Passage to read =>
(begin)

Travel photographer Austin Mann has been shooting images with a iPhone 12 Pro Max in ProRAW format, and he calls it, “a monumental leap forward in digital imaging on iPhone.”
What Apple ProRAW image format is
ProRAW was created for serious shutterbugs who aren’t quite ready for RAW format. It includes some mild processing to images to combine the benefits of computational photography with the depth and flexibility of the RAW image format.
As Mann puts it, “the iPhone camera only leverages the computations that are absolutely necessary for accurate imaging, but gives us complete control over preference parameters like white balance, noise reduction, sharpening, and more.”
ProRAW is exclusive to iPhone 12 Pro models. And it’s now available to all users with Monday’s release of iOS 14.3.
Advantages of the new format
A post on Mann’s blog uses examples to show the real-world benefits of the new image format. He took the picture above in HEIC (the standard iPhone image format) and ProRAW, with otherwise identical settings. “You can see far more stars in the ProRAW image because they haven’t been erased by noise reduction algorithms,” notes the photographer.

(end)

Provided material =>
(begin)

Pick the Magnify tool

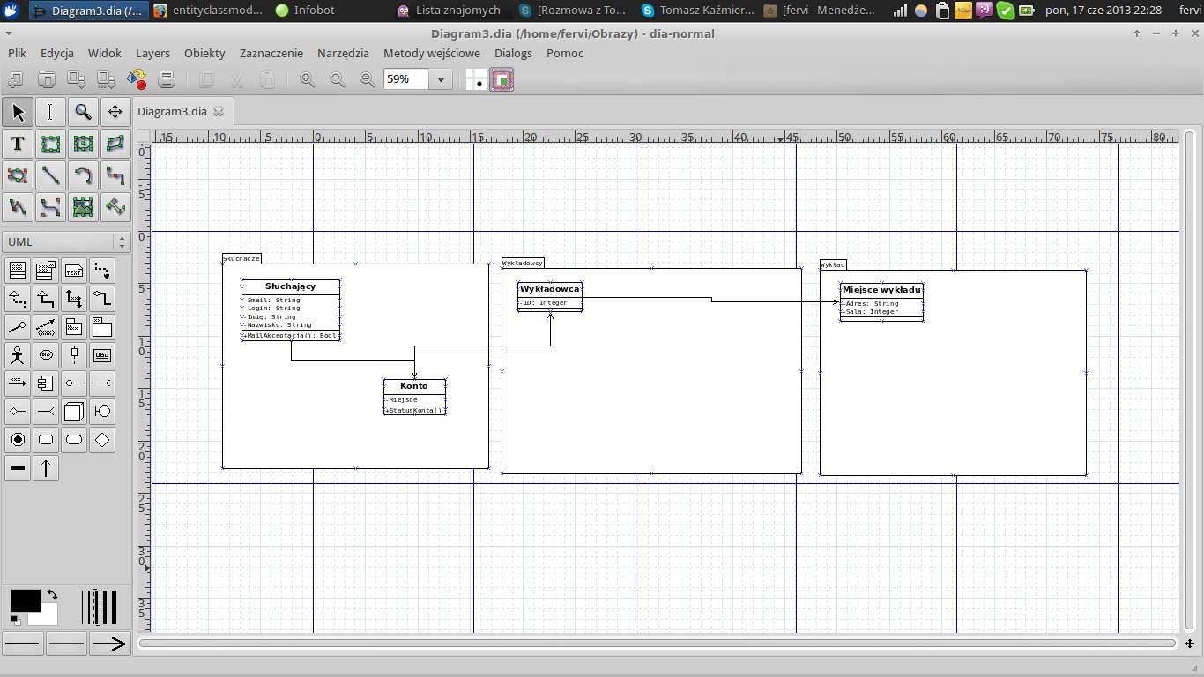83,112
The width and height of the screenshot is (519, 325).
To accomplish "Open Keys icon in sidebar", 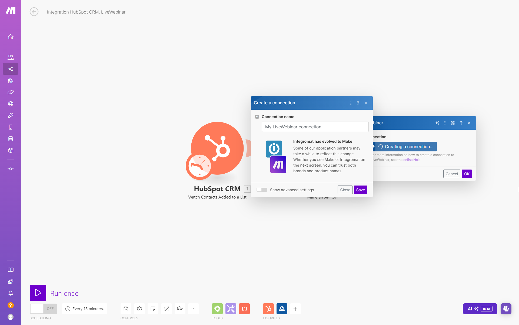I will pyautogui.click(x=11, y=116).
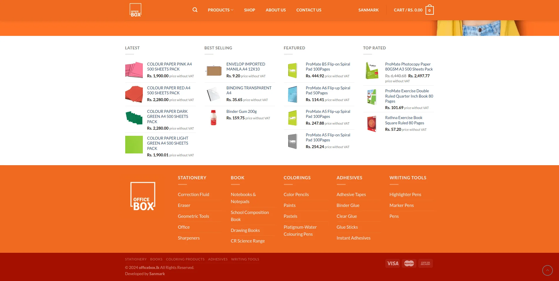Click the scroll-to-top arrow button
559x281 pixels.
tap(547, 270)
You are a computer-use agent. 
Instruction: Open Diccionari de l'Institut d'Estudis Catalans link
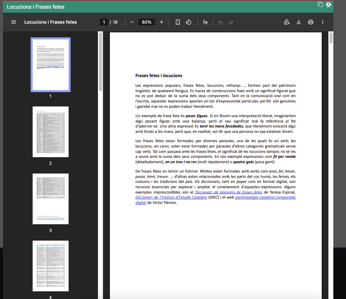[x=171, y=197]
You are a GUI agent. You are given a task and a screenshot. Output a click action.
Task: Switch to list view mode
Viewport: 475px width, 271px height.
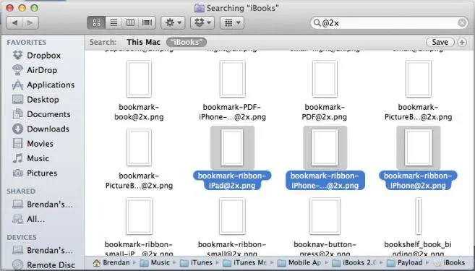[114, 22]
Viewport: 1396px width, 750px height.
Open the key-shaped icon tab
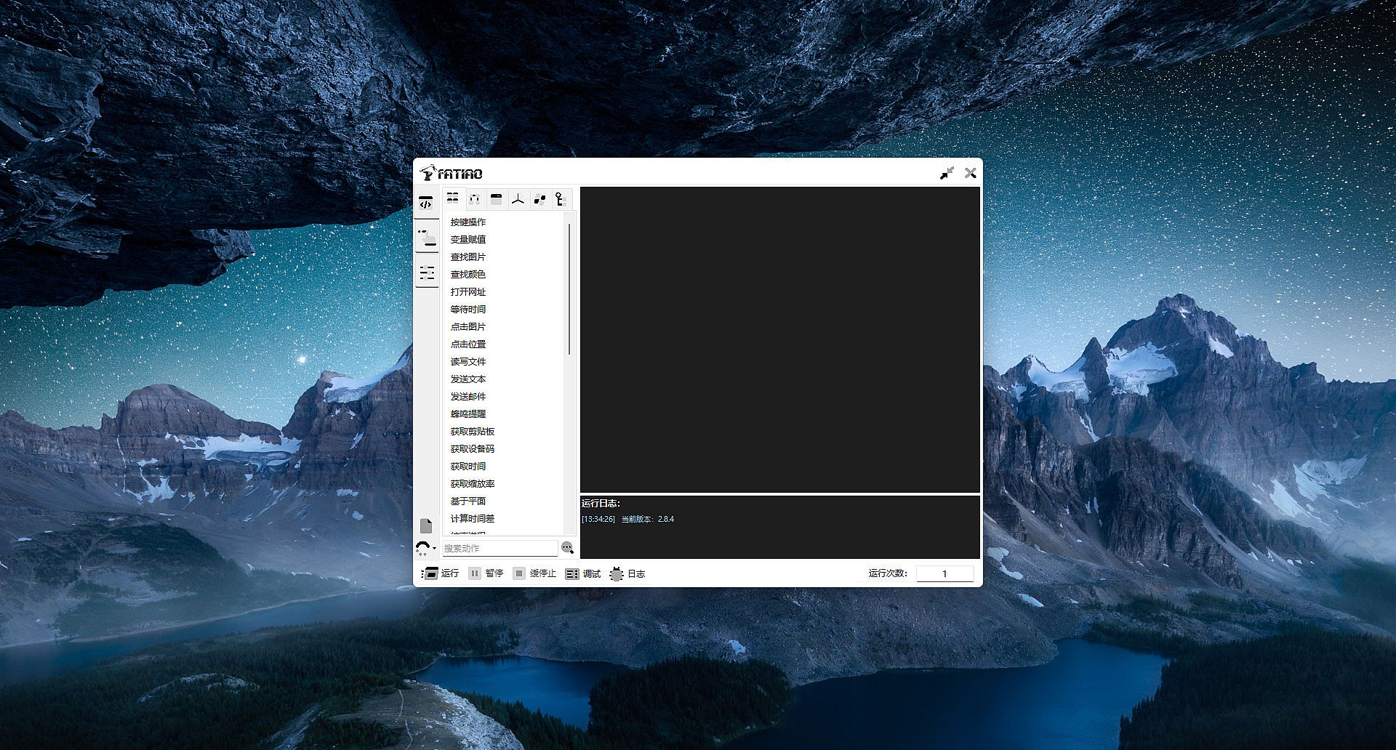pyautogui.click(x=561, y=198)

(end)

Written tasks =>
1. List the preference parameters that Mann names in the ProRAW article as being under the photographer's full control.
2. According to the ProRAW article, which software release made the format available to all users?

Answers to each task =>
1. White balance, noise reduction, sharpening

2. iOS 14.3